Collected data entries:
------

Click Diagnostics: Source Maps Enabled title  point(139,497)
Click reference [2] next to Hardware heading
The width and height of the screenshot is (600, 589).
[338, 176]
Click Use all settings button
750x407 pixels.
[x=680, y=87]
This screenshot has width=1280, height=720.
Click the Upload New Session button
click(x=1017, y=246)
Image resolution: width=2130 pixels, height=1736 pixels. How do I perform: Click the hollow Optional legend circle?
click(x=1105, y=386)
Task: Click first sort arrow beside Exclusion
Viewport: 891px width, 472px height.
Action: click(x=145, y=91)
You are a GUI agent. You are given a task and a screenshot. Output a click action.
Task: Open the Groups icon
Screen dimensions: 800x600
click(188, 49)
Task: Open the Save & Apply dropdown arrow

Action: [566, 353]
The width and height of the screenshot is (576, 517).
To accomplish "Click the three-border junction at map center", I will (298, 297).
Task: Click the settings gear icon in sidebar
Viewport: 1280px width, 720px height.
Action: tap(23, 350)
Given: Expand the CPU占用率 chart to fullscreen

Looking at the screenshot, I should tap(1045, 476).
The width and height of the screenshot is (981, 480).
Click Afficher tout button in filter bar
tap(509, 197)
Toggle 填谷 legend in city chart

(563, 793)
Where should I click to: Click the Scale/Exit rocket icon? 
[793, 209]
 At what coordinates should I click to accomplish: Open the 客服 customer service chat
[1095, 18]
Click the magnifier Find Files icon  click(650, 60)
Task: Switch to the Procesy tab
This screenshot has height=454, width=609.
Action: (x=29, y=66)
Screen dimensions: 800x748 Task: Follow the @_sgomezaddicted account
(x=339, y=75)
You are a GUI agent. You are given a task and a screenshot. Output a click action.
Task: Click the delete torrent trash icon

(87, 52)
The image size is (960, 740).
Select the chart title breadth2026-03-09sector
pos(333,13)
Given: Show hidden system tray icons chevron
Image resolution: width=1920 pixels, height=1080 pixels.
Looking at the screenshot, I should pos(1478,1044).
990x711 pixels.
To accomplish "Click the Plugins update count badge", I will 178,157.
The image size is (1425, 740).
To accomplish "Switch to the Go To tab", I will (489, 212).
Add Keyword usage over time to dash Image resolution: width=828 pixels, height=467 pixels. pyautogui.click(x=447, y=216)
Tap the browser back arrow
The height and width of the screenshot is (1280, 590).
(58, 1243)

------

Exercise brief: Copy the listing above verbatim, line for line, from first entry to last.

Output below:
Click Diagnostics: Source Maps Enabled title  point(139,497)
Click reference [2] next to Hardware heading
The width and height of the screenshot is (600, 589).
[338, 176]
Click Use all settings button
750x407 pixels.
[x=680, y=87]
This screenshot has width=1280, height=720.
Click the Upload New Session button
click(x=1017, y=246)
Image resolution: width=2130 pixels, height=1736 pixels. How do I perform: Click the hollow Optional legend circle?
click(x=1105, y=386)
Task: Click first sort arrow beside Exclusion
Viewport: 891px width, 472px height.
Action: click(x=145, y=91)
You are a GUI agent. You are given a task and a screenshot. Output a click action.
Task: Open the Groups icon
Screen dimensions: 800x600
click(188, 49)
Task: Open the Save & Apply dropdown arrow

Action: [566, 353]
The width and height of the screenshot is (576, 517).
To accomplish "Click the three-border junction at map center", I will (298, 297).
Task: Click the settings gear icon in sidebar
Viewport: 1280px width, 720px height.
Action: tap(23, 350)
Given: Expand the CPU占用率 chart to fullscreen

Looking at the screenshot, I should tap(1045, 476).
The width and height of the screenshot is (981, 480).
Click Afficher tout button in filter bar
tap(509, 197)
Toggle 填谷 legend in city chart

(563, 793)
Where should I click to: Click the Scale/Exit rocket icon? 
[793, 209]
 At what coordinates should I click to accomplish: Open the 客服 customer service chat
[1095, 18]
Click the magnifier Find Files icon  click(650, 60)
Task: Switch to the Procesy tab
This screenshot has height=454, width=609.
Action: (x=29, y=66)
Screen dimensions: 800x748 Task: Follow the @_sgomezaddicted account
(x=339, y=75)
You are a GUI agent. You are given a task and a screenshot. Output a click action.
Task: Click the delete torrent trash icon

(87, 52)
The image size is (960, 740).
Select the chart title breadth2026-03-09sector
pos(333,13)
Given: Show hidden system tray icons chevron
Image resolution: width=1920 pixels, height=1080 pixels.
Looking at the screenshot, I should pos(1478,1044).
990x711 pixels.
To accomplish "Click the Plugins update count badge", I will 178,157.
The image size is (1425, 740).
To accomplish "Switch to the Go To tab", I will (489, 212).
Add Keyword usage over time to dash Image resolution: width=828 pixels, height=467 pixels. pyautogui.click(x=447, y=216)
Tap the browser back arrow
The height and width of the screenshot is (1280, 590).
(58, 1243)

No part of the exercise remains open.